Los Angeles is a constellation of neighborhoods with distinct personalities. It varies from casual and beachy to awards-ceremony-fancy. Spanish and Mexican influences linger in the aesthetic despite development, relative to the rest of the world. A sense of the vaguely familiar may tug at you; be it a gritty strip mall or a grand house in the hills, you’ve probably seen it in a movie.
When to Go
Winter and fall are the best times to go. Summer (June to August) isn’t bad, but you risk temperatures over 100 degrees Fahrenheit or overcast skies near the ocean, aka “May Gray,” “June Gloom,” and “No Sky July.” September has been hot in recent years, with sudden heat spikes over 100. Be sure to check the weather of the neighborhood you’re visiting in advance—a trip across town can yield a temperature drop or rise of up to 20 degrees, and nights can be surprisingly chilly.
Time your visit to one of L.A.’s many events, such as the Echo Park Lotus Festival, an annual festival timed to lotus season (usually July); CicLAvia, which closes streets, turning high-traffic areas into public parks for a day; and nearby Laguna Beach’s Pageant of the Masters, an annual live re-enactment of works of art.
What to Eat
Korean tacos are the marriage of two dominant food cultures in L.A., and a nod to the large Mexican population that works and lives in Koreatown.
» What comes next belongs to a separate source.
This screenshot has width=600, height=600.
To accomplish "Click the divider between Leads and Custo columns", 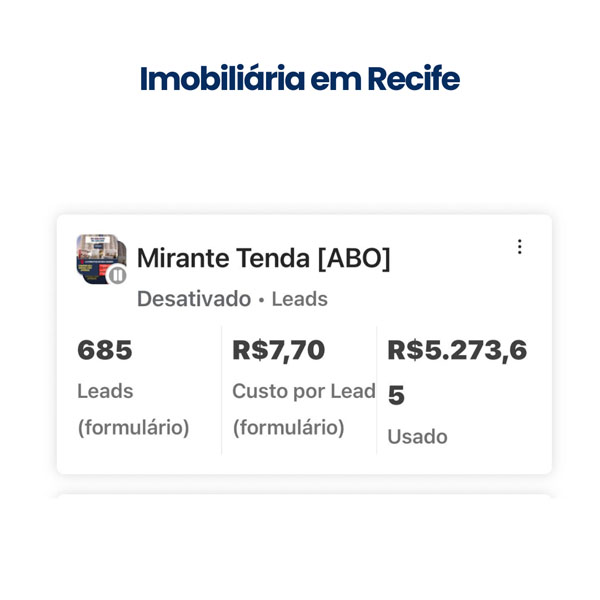I will pos(221,390).
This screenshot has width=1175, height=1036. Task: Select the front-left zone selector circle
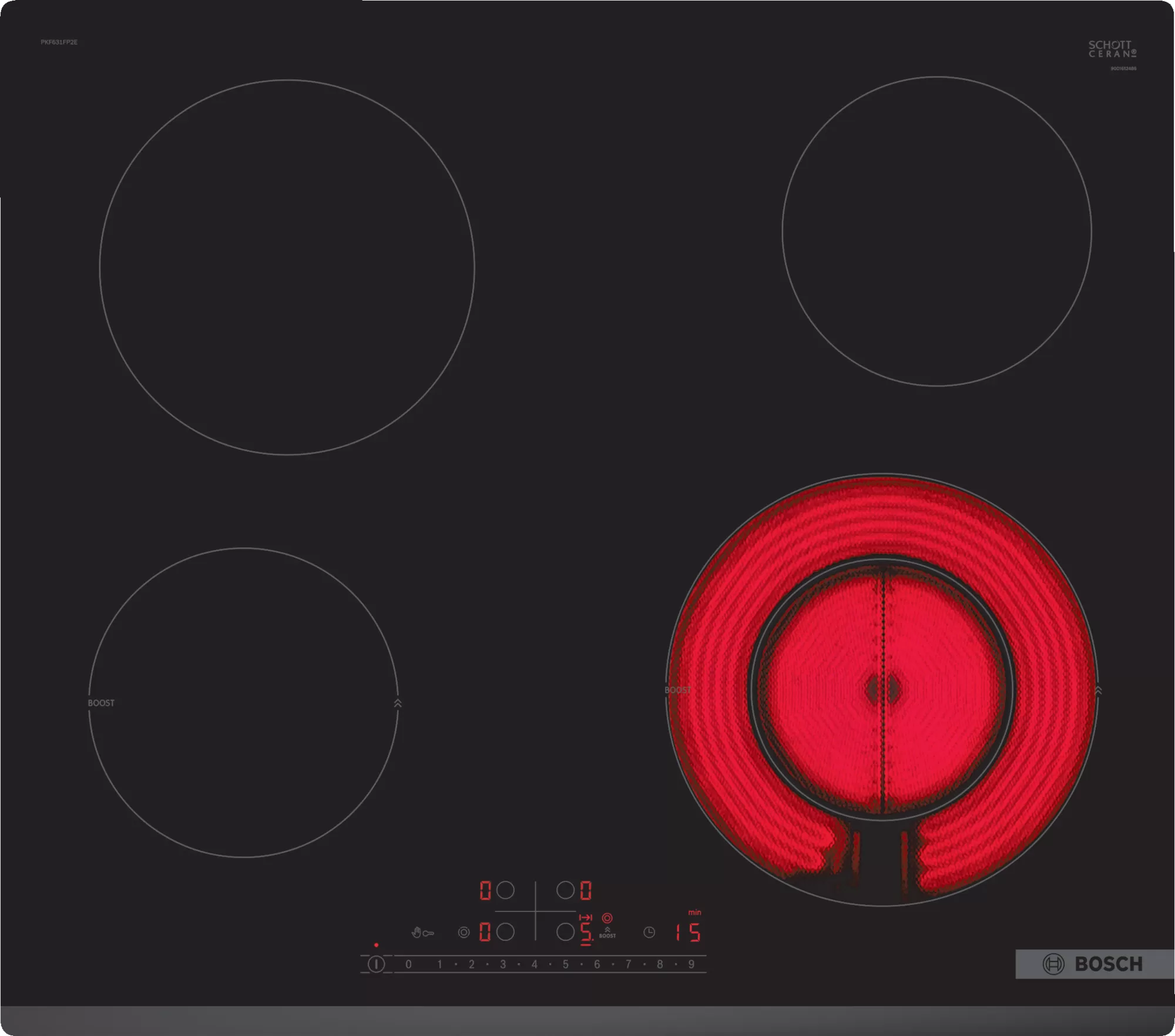tap(505, 932)
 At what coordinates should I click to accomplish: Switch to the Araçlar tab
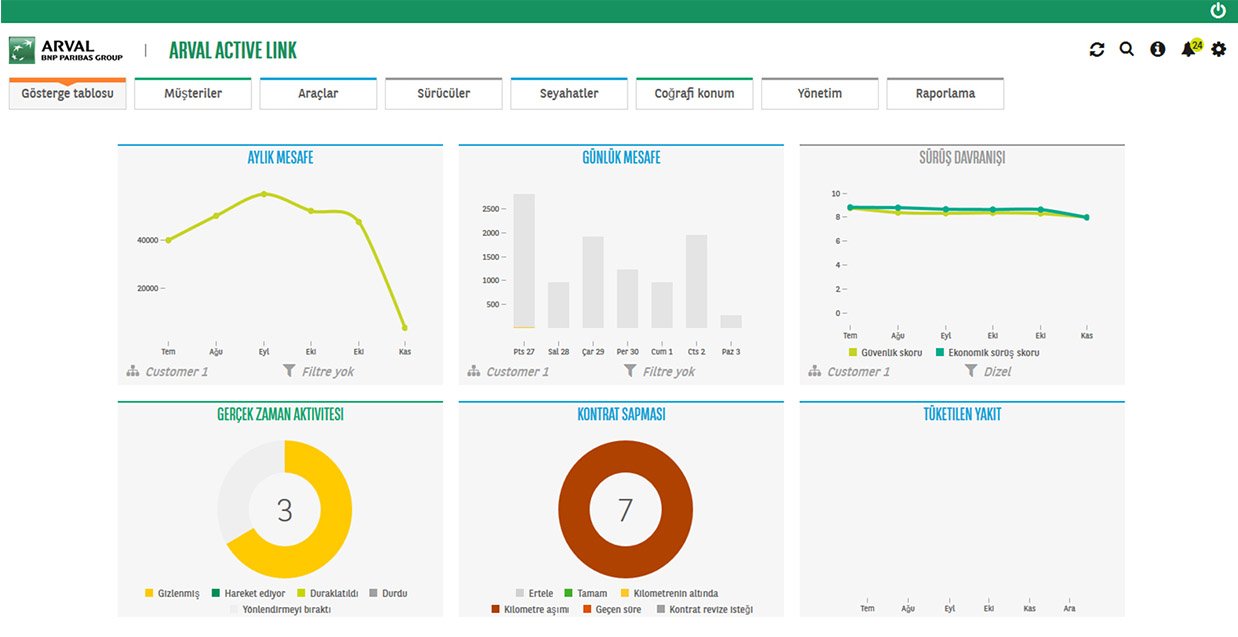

Find a truck that serves up kimchee and grilled Korean meats in a tortilla and then ponder why no one had thought of it earlier. If you have room, stop by a cart that serves chopped fruit salad with Tajín, a Mexican chili seasoning, salt, and lime. They’re often found in bank parking lots throughout the city.
Souvenir to Take Home
Stop by one of the city’s many farmers market and pick up some avocados (try the Reed, Pinkerton, or Bacon varieties), or purchase a cookbook from one of L.A.’s world-class restaurants.
Sustainable Travel Tip
Believe it or not, L.A. has public transportation. The Metro bus and light rail system isn’t perfect, but it’s upped its game in recent years and can take you from downtown to Santa Monica in 40 minutes. If that doesn’t work, try a ridesharing service’s carpool option, like Lyft Line.
The “Urban Light” installation fronting the Los Angeles County Museum of Art (LACMA) has been dominating social media since it was installed in 2008. Local artist Chris Burden referred to his formation of 202 vintage lampposts as “a pathway to enlightenment.”